## Task brief
Output the entire listing without altering anything.

## Material for this exercise

*** Block opens ***

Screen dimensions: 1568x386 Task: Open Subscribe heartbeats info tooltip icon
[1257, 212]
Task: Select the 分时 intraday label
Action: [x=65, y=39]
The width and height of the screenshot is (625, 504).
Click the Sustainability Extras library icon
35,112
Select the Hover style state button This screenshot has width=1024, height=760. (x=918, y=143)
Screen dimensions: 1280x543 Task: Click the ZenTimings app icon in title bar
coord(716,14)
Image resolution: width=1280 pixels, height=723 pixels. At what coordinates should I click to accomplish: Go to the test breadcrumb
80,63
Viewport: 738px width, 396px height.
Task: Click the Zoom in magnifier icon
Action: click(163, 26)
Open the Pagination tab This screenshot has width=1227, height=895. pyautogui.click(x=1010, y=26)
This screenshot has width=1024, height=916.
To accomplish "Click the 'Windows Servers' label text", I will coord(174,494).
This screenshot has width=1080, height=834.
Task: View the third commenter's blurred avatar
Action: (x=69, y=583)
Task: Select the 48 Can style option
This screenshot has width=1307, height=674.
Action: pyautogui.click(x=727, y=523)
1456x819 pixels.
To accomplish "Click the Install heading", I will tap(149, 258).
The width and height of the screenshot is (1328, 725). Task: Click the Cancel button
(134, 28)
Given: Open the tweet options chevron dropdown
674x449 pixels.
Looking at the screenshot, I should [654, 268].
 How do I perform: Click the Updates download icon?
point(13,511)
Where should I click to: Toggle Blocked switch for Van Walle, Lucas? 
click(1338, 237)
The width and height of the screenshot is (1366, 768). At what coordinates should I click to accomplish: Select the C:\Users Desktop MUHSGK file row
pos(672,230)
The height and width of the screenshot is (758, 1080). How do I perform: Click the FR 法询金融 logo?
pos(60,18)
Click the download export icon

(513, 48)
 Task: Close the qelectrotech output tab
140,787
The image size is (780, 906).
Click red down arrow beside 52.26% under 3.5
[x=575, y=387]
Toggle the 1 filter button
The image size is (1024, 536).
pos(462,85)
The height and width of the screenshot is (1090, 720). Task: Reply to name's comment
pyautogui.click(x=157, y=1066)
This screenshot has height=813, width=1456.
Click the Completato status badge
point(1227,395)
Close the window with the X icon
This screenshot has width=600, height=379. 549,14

*** Block closes ***

## Response to the exercise
Screen dimensions: 1568x386 Task: Open Subscribe heartbeats info tooltip icon
[1257, 212]
Task: Select the 分时 intraday label
Action: [x=65, y=39]
The width and height of the screenshot is (625, 504).
Click the Sustainability Extras library icon
35,112
Select the Hover style state button This screenshot has width=1024, height=760. (x=918, y=143)
Screen dimensions: 1280x543 Task: Click the ZenTimings app icon in title bar
coord(716,14)
Image resolution: width=1280 pixels, height=723 pixels. At what coordinates should I click to accomplish: Go to the test breadcrumb
80,63
Viewport: 738px width, 396px height.
Task: Click the Zoom in magnifier icon
Action: click(163, 26)
Open the Pagination tab This screenshot has width=1227, height=895. pyautogui.click(x=1010, y=26)
This screenshot has width=1024, height=916.
To accomplish "Click the 'Windows Servers' label text", I will coord(174,494).
This screenshot has width=1080, height=834.
Task: View the third commenter's blurred avatar
Action: (x=69, y=583)
Task: Select the 48 Can style option
This screenshot has width=1307, height=674.
Action: pyautogui.click(x=727, y=523)
1456x819 pixels.
To accomplish "Click the Install heading", I will tap(149, 258).
The width and height of the screenshot is (1328, 725). Task: Click the Cancel button
(134, 28)
Given: Open the tweet options chevron dropdown
674x449 pixels.
Looking at the screenshot, I should [654, 268].
 How do I perform: Click the Updates download icon?
point(13,511)
Where should I click to: Toggle Blocked switch for Van Walle, Lucas? 
click(1338, 237)
The width and height of the screenshot is (1366, 768). At what coordinates should I click to accomplish: Select the C:\Users Desktop MUHSGK file row
pos(672,230)
The height and width of the screenshot is (758, 1080). How do I perform: Click the FR 法询金融 logo?
pos(60,18)
Click the download export icon

(513, 48)
 Task: Close the qelectrotech output tab
140,787
The image size is (780, 906).
Click red down arrow beside 52.26% under 3.5
[x=575, y=387]
Toggle the 1 filter button
The image size is (1024, 536).
pos(462,85)
The height and width of the screenshot is (1090, 720). Task: Reply to name's comment
pyautogui.click(x=157, y=1066)
This screenshot has height=813, width=1456.
Click the Completato status badge
point(1227,395)
Close the window with the X icon
This screenshot has width=600, height=379. 549,14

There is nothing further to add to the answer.